Perhaps Benei Yisrael, at this moment, had only the experience of living for centuries in a cruel and oppressive society. They had only suffered. They only knew the life of victimization. Perhaps they had not yet had enough opportunity to imagine themselves with power, and able to show compassion to others instead of cruelty. Sinai was the immediate present, but Egypt remained embedded deep in its psyche. Benei Yisrael had no way of integrating their new reality. Rabbi Zeev Wolf of Zhitomir, 18th century Poland, a disciple of Dov Baer, the Maggid of Mezhirech, wrote the following in his commentary, ‘Or haMeir (“The Illuminating Light”) that suggests precisely this reading:
It seems to me that we should read the verse, “the entire nation removed the gold earrings that were in their ears” with particular attention to the word, “‘et.” [Usually, that word simply signifies a direct object and is not itself translated.] Here, the meaning of the word, “‘et” is, “with,” [for it sometimes has that meaning as a preposition.] Accordingly, the verse would read, “the entire nation became fragmented with their gold earrings,” insofar as they fashioned a calf and accepted it as a god. That is to say, through this act, the people fragmented and broke their ears, distorting and dismantling the words, “I am the Lord your God” that they heard at Mt. Sinai….Therefore, removing the gold from their ears represented distorting what their own ears had heard and what they had understood, and instead they created their own god. In that way, they disabled their own ears as if they never heard God’s words at Mt. Sinai. (Shemot 32:3)

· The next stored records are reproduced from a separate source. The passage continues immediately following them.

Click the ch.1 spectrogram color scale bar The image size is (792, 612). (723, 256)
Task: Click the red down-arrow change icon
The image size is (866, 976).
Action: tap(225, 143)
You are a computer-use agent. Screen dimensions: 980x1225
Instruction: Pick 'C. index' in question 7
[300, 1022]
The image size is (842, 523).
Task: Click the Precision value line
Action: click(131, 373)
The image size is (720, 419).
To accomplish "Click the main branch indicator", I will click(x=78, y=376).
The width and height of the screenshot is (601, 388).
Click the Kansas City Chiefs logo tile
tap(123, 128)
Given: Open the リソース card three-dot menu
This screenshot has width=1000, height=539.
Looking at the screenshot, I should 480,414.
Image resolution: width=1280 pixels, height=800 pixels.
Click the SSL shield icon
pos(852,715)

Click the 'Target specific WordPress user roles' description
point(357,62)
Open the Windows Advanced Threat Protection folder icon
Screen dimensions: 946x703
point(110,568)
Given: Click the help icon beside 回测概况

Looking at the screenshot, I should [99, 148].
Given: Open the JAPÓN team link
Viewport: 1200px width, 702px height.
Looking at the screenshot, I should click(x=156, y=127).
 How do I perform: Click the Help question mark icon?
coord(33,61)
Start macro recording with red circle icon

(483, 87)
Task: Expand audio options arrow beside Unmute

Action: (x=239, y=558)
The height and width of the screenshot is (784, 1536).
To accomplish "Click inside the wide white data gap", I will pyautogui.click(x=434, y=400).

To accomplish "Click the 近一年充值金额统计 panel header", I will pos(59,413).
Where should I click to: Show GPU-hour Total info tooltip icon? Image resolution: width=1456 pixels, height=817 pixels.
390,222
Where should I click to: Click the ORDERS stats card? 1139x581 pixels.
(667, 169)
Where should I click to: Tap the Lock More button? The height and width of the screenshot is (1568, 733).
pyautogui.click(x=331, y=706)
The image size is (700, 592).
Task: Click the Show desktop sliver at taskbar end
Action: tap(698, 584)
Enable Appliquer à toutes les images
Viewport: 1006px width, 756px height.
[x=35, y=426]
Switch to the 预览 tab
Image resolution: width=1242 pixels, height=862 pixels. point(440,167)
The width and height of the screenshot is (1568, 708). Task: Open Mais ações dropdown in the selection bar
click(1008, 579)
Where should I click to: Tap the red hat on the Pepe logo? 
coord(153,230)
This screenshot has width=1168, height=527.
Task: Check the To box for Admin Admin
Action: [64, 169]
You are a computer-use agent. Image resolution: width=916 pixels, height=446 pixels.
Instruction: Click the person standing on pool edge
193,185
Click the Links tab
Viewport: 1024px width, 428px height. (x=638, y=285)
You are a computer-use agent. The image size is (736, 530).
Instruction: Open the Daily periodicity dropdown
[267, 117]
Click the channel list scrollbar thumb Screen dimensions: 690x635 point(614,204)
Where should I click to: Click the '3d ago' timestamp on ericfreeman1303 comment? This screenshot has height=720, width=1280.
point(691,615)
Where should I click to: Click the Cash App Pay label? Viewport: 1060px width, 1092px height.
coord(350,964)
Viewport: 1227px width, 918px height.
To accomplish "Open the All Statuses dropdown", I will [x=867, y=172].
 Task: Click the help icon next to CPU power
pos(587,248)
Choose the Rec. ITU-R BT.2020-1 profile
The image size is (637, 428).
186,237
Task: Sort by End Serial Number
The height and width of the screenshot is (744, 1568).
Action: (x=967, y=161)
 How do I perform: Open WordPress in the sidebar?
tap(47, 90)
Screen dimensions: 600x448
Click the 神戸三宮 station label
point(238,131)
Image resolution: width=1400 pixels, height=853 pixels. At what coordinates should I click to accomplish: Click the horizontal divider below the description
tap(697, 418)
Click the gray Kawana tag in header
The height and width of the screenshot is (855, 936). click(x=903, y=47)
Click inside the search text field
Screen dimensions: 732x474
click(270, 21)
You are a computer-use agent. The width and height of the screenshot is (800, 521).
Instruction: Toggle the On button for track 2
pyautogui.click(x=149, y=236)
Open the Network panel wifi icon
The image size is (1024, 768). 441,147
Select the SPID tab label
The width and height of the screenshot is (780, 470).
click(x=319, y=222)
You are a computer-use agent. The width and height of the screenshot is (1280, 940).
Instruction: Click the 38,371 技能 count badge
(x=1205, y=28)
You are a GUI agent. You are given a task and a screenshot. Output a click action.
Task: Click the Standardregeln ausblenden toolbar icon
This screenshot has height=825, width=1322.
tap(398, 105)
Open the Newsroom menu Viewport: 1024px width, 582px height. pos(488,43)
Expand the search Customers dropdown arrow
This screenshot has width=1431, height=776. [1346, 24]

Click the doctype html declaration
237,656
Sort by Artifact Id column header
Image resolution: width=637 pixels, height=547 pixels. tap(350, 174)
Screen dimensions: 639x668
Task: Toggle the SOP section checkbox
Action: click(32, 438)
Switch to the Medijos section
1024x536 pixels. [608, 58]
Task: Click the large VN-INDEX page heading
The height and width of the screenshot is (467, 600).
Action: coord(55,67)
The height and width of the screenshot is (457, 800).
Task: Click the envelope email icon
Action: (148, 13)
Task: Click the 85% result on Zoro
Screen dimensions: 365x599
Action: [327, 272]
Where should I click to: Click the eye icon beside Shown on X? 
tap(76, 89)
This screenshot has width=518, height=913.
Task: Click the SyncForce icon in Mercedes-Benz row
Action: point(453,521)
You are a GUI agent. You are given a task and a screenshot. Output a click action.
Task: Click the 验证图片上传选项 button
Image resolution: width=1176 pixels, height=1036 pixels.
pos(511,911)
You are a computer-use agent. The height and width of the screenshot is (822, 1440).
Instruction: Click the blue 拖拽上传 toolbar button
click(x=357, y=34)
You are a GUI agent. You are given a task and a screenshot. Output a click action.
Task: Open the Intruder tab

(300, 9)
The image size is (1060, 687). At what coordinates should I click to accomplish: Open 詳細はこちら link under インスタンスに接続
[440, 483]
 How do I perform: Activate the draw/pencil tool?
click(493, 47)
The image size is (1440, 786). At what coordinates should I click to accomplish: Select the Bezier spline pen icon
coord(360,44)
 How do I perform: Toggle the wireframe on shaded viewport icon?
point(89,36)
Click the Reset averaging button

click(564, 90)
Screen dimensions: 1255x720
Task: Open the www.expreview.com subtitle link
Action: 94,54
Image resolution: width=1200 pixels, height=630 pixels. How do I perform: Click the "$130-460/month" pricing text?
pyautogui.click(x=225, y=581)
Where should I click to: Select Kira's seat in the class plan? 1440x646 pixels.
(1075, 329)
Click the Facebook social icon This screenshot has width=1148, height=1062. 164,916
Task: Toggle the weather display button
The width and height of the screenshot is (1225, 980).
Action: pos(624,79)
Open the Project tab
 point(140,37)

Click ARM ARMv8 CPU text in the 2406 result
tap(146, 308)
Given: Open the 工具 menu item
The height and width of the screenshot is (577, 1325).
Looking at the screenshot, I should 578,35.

The golden calf was an objective falsehood, but it served a need. It made life simple. It made their immediate experience accessible. It offered the people something concrete they could hold in their minds. The Torah is teaching us that humanity is more than capable of believing a big lie, one that defies all rational thought. It is teaching us that people will all too easily and dangerously embrace that lie. They will embrace a lie tenaciously. That lie will intoxicate them, it will whip them into a hysterical frenzy, it will turn them violent, and cruel, and self-serving. The Torah is teaching us that humanity will easily turn to a lie, and when people embrace such lies, they have become idolaters. Once idolatrous, society will see enemies everywhere. Anyone who is different. Anyone who thinks differently. Anyone who appears different, or alien, or foreign, or strange. What one learns from this parasha perhaps is that leaders need to say, “No” immediately. Do not let a lie linger, not even for a moment. Otherwise, the falsehood will fester. It will capture the imagination of the masses. It will oversimplify life. It will not allow people to tolerate difference, or ambiguity, or nuance, or mystery, or diverse needs. May we gain this wisdom and bring it into our hearts.